So we can start draw a variation array

$\begin{array}{|c|ccccc|}\hline x & -\infty && -\frac 9{10} && 0 && +\infty\\\hline f'' & -\infty & \nearrow & 0 & \searrow & 0 & \nearrow &+\infty\\ && -&&+&&+\\\hline\end{array}$

$\begin{array}{|c|ccccc|}\hline x & -\infty && -1 && -\frac 9{10} && \alpha && +\infty\\\hline f' &+\infty &\searrow& 0 &\searrow & -0.187 & \nearrow & 0 &\nearrow& +\infty\\ &&+&&-&&-&&+&\\\hline\end{array}$

Since $f'(-\frac 9{10})<0$ and $\lim\limits_{x\to+\infty} f'(x)=+\infty$ by intermediate value theorem there is a root $f'(\alpha)=0$ in the interval $[-\frac 9{10},+\infty[$.

We don't need to calculate it, we just need to know that it annulates $g(x)=5x^3+x^2-x+1$.

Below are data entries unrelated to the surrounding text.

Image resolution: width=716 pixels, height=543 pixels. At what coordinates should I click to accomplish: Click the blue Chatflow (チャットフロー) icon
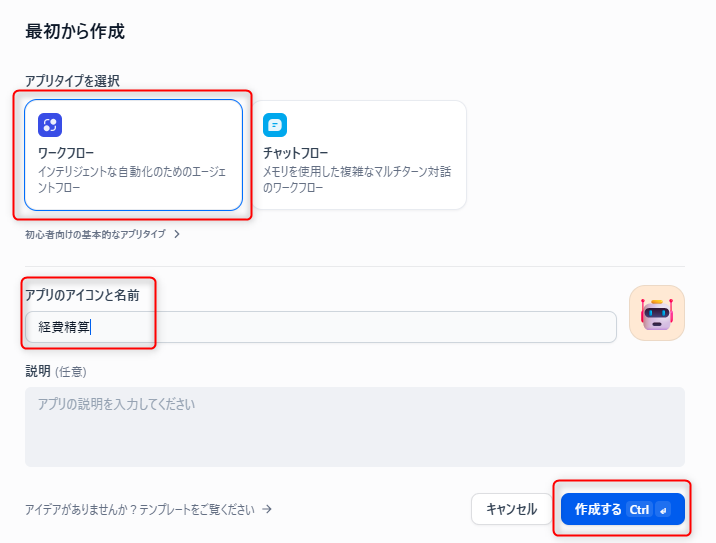275,125
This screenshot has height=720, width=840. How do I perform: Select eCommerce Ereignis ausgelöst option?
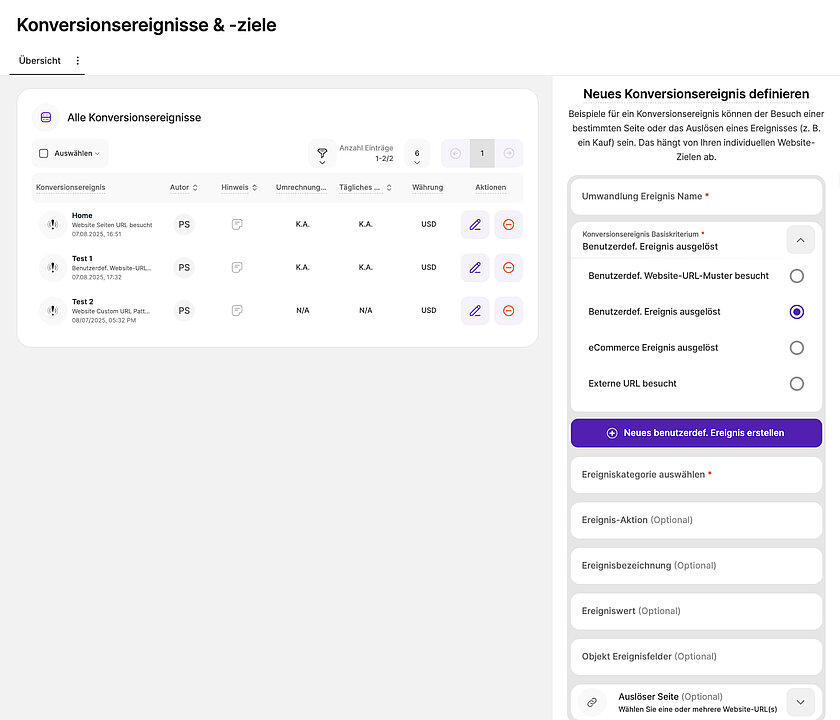pyautogui.click(x=797, y=347)
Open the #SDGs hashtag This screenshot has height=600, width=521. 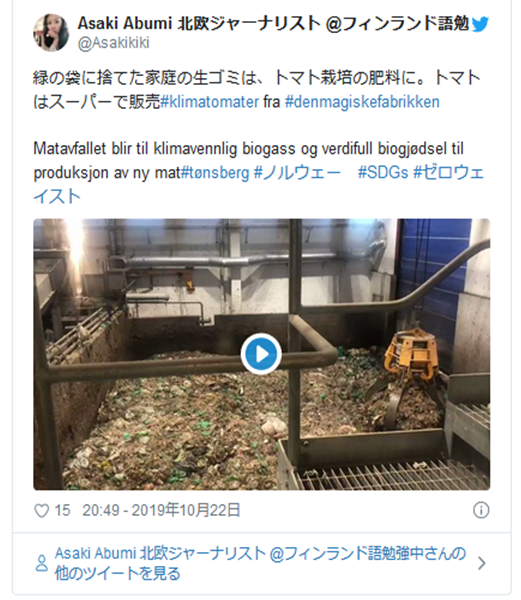tap(383, 173)
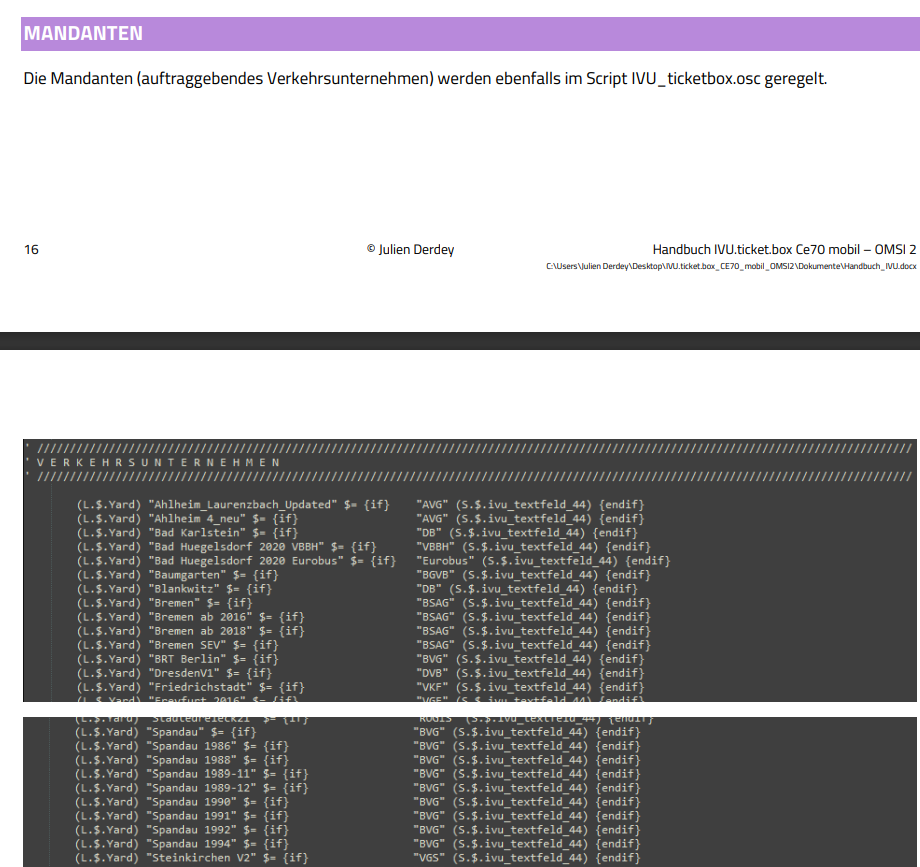The width and height of the screenshot is (920, 867).
Task: Click the VERKEHRSUNTERNEHMEN comment header in code
Action: click(x=158, y=463)
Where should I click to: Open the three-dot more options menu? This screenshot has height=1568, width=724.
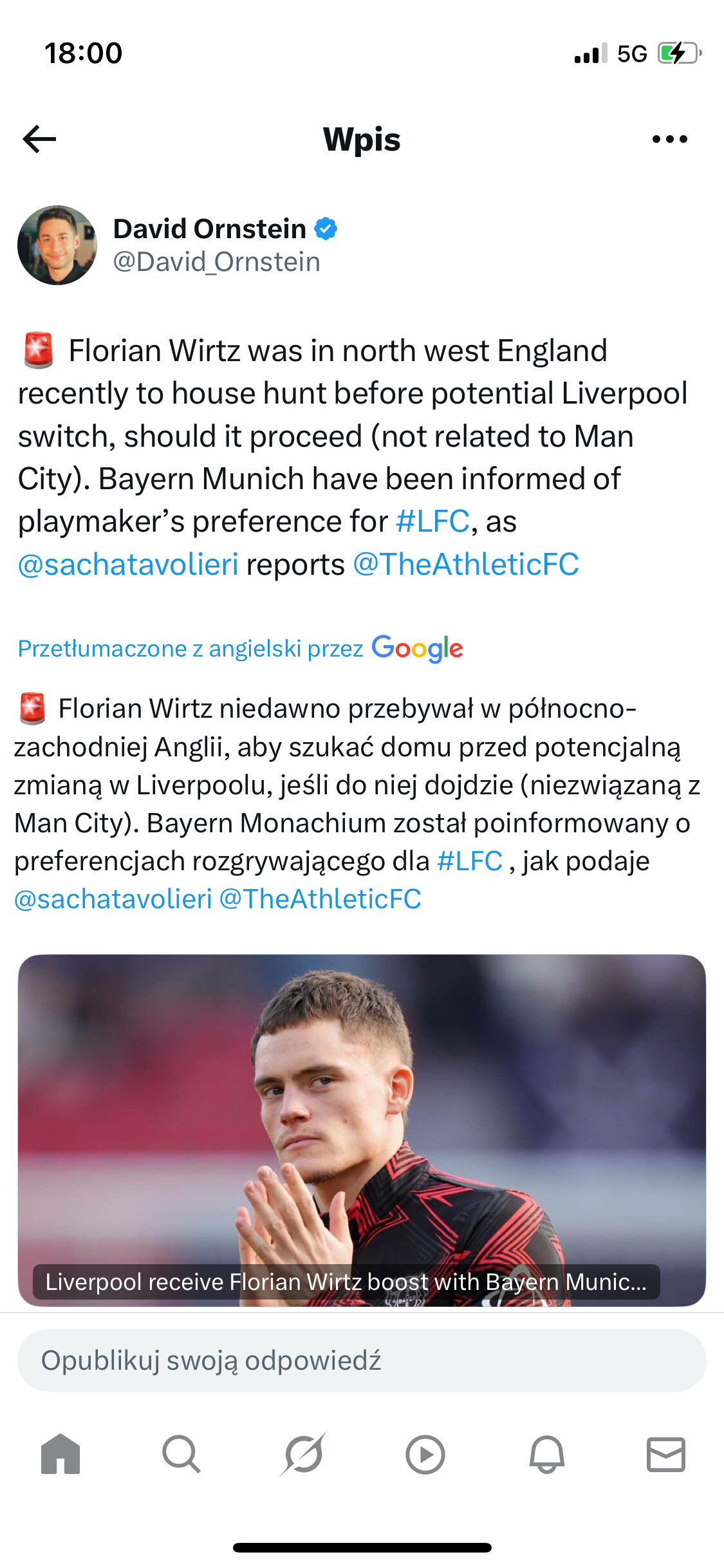[x=669, y=139]
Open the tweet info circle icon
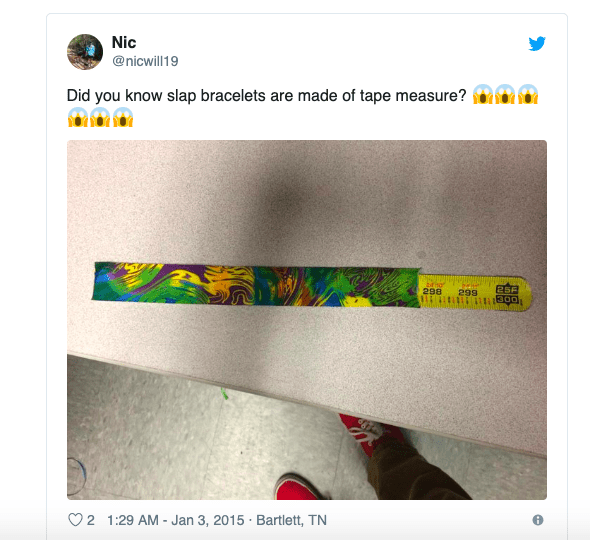The image size is (590, 540). tap(538, 520)
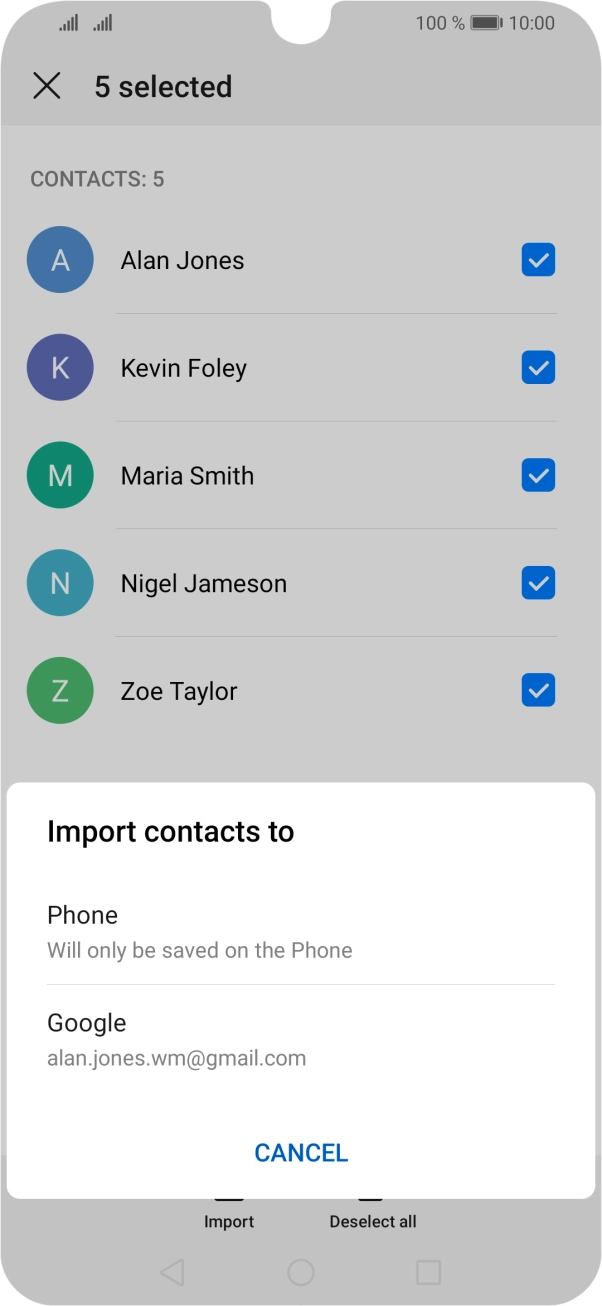Tap Nigel Jameson avatar icon
Image resolution: width=602 pixels, height=1306 pixels.
click(x=60, y=583)
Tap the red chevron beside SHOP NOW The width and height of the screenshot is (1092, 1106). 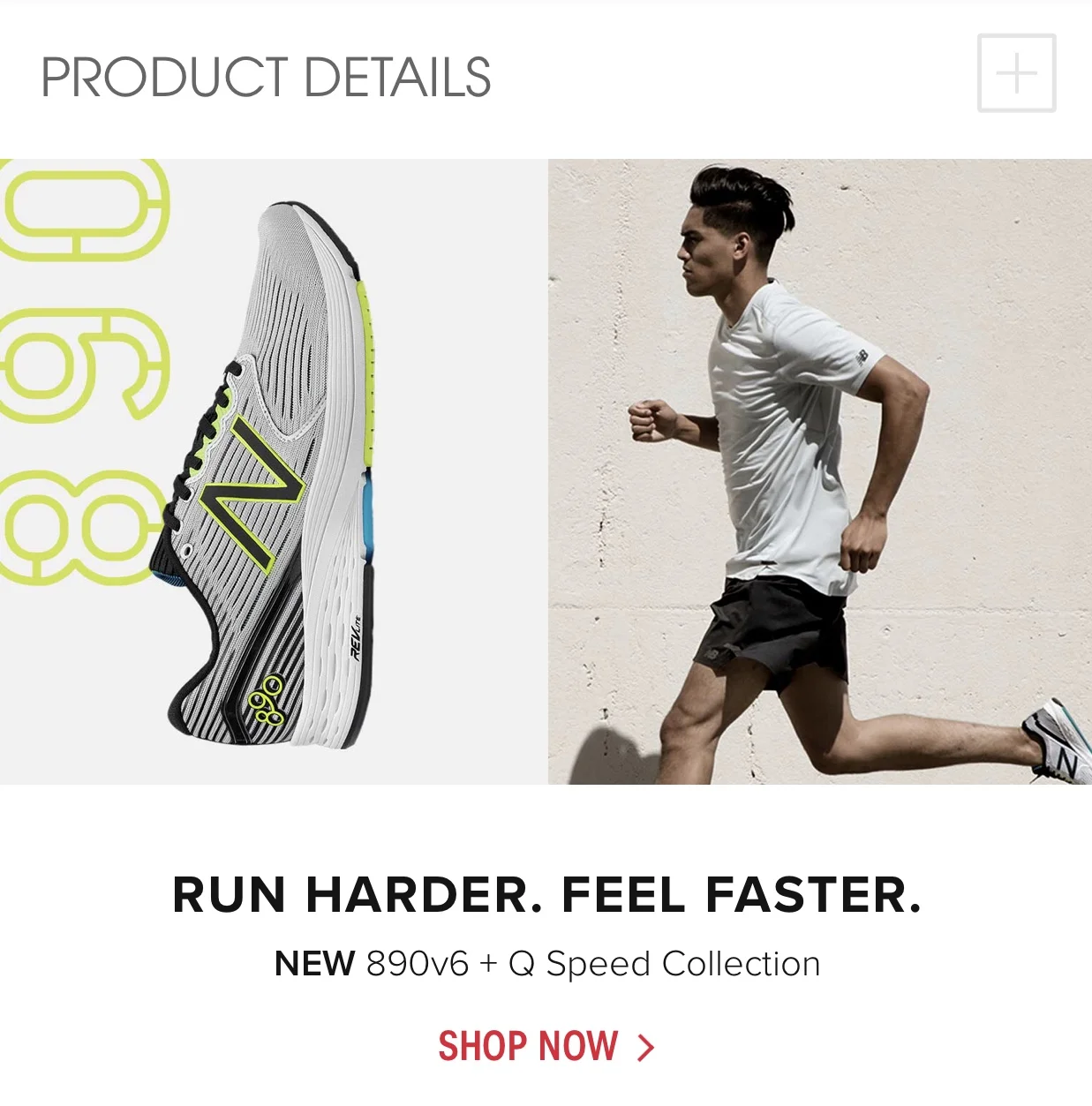[x=646, y=1048]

$\begin{array}{|c|ccccc|}\hline x & -\infty && \beta && -1 && \alpha && +\infty\\\hline f &-\infty &\nearrow &0 &\nearrow & 15 &\searrow & f(\alpha) &\nearrow& +\infty\\\hline\end{array}$

Since $\lim\limits_{x\to-\infty}f(x)=-\infty$ and $f(-1)>0$ by intermediate value theorem there is a root $f(\beta)=0$ in the interval $]-\infty,-1]$.

To show it is the only one we have to prove that $f(\alpha)>0$.

The polynomial division of $f$ by $g$ gives $f(x)=\dfrac{50x^2+65x-3}{125}g(x)+\dfrac{2003+182x+18x^2}{125}$

Since $g(\alpha)=0$ then $f(\alpha)$ is the same sign as $2003+182\alpha+18\alpha^2$ but this quadratic has no real root so it is always positive and $f(\alpha)>0$.

You can eventually refine the interval for $\beta$ noticing $f(-2)=-4<0$ so $\beta\in]-2,-1[$.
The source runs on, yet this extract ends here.